Probability Turns Material: The Boltzmann Equation

Round 1

Reviewer 1 Report

The authors analyze how the concept of probability has to be interpreted in the context of the Boltzmann equation. In particular, they review two derivations of it: one in which the probability is interpreted as an average over different realization (it can be considered to be "immaterial"), and other in which probability is defined in terms of a single realization. In the last case, the probability is interpreted as the mean value of the number of particles over large enough cells in the phase space (so, the probability turns "material" within this interpretation).
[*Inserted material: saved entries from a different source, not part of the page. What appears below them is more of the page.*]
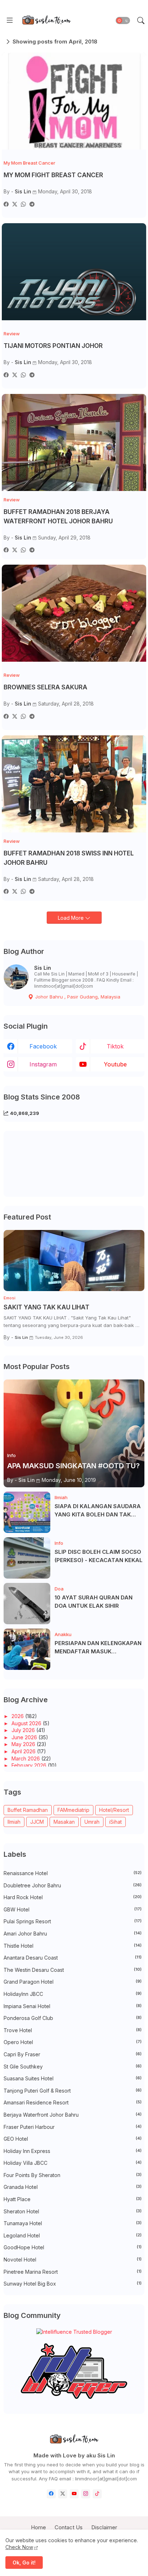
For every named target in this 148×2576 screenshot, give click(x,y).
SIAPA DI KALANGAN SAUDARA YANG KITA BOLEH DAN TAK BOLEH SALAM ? (98, 1511)
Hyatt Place (73, 2199)
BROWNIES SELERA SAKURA (45, 687)
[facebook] (51, 2493)
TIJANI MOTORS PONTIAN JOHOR (53, 345)
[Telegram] (31, 204)
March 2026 (26, 1758)
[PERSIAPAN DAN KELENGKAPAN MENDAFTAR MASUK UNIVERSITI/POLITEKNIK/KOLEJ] (27, 1649)
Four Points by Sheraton (73, 2175)
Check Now (19, 2547)
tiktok (115, 1046)
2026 (18, 1716)
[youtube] (74, 2493)
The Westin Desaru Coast (73, 1970)
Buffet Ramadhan (28, 1810)
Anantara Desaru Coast (73, 1958)
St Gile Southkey (73, 2066)
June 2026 (24, 1737)
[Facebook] (6, 204)
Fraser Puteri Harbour (73, 2127)
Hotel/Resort (114, 1810)
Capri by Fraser (73, 2054)
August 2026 (27, 1723)
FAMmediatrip (73, 1810)
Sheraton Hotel (73, 2211)
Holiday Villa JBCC (73, 2163)
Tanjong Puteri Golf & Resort (73, 2091)
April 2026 (24, 1751)
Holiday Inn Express (73, 2151)
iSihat (115, 1822)
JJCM (37, 1822)
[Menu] (9, 20)
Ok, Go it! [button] (24, 2562)
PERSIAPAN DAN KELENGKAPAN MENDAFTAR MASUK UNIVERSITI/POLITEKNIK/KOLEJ (98, 1648)
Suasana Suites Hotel (73, 2078)
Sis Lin (42, 968)
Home (38, 2527)
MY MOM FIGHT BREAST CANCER (53, 175)
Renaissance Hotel (73, 1873)
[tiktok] (97, 2493)
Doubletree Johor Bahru (73, 1885)
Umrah (92, 1822)
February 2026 (29, 1765)
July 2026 (23, 1730)
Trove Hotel (73, 2030)
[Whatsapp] (23, 204)
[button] (123, 20)
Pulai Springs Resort (73, 1921)
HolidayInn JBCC (73, 1994)
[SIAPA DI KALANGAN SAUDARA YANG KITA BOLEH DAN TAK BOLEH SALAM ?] (27, 1512)
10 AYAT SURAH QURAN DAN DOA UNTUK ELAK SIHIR (94, 1601)
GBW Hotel (73, 1909)
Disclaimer (104, 2527)
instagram (43, 1064)
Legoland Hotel (73, 2235)
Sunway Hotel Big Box (73, 2284)
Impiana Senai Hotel (73, 2006)
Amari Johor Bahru (73, 1933)
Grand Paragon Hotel (73, 1982)
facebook (43, 1046)
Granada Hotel (73, 2187)
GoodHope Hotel (73, 2247)
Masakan (64, 1822)
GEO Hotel (73, 2139)
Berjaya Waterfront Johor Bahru (73, 2115)
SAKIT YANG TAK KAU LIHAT (46, 1307)
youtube (115, 1064)
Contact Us (69, 2527)
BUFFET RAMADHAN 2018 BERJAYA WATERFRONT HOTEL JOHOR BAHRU (58, 516)
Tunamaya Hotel (73, 2223)
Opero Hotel (73, 2042)
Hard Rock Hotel (73, 1897)
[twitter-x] (62, 2493)
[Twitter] (14, 204)
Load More (71, 918)
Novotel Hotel (73, 2259)
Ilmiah (14, 1822)
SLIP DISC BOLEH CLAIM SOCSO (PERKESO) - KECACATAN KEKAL (99, 1555)
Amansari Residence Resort (73, 2102)
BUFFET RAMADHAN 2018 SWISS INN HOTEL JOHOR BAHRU (69, 858)
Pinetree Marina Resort (73, 2272)
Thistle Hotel (73, 1946)
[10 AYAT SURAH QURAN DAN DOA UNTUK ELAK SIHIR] (27, 1603)
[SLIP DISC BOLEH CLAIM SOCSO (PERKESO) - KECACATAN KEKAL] (27, 1558)
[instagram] (85, 2493)
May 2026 (24, 1744)
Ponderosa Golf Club (73, 2018)
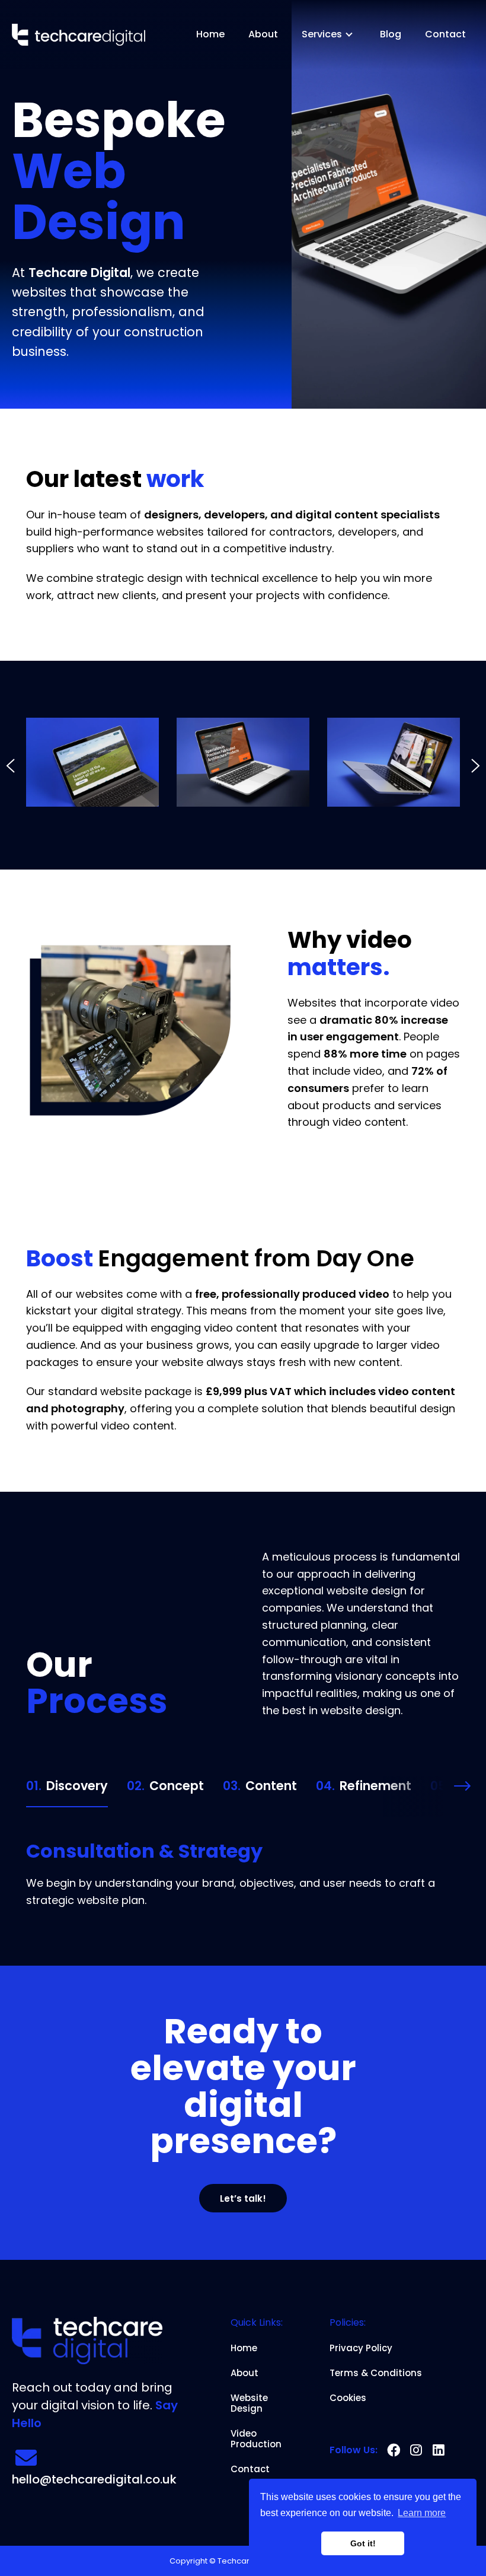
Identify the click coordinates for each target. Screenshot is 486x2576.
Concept (165, 1785)
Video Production (256, 2439)
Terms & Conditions (376, 2373)
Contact (445, 34)
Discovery (67, 1785)
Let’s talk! (243, 2198)
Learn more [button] (422, 2513)
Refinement (363, 1785)
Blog (390, 34)
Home (210, 34)
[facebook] (393, 2450)
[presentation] (10, 770)
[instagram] (416, 2450)
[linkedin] (438, 2450)
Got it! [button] (363, 2543)
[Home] (78, 35)
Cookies (348, 2398)
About (263, 34)
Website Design (249, 2403)
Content (260, 1785)
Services (322, 34)
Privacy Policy (361, 2348)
I think that the paper offers a good review of these (often overlooked) concepts and that frequently lead to misconceptions in the interpretation of the results. The paper is well written and the concepts and results are presented in a clear way. Then, I can  recommend the paper for publication.

I only have a comment/suggestion:

1) The Boltzmann equation has to be solve in certain volume in space with the appropriate boundary conditions.

2) In the Boltzmann's formulation of the equation, the possible existence of an external field is considered.

Why these concepts are not mentioned in the paper? In my opinion, they are essential in the context of the Boltzmann equation and do not affect to the interpretation of the concept of probability. I suggest the authors to write some words about it.

Minor comments:

- After eq. (17): "... from the observation that a they take ..."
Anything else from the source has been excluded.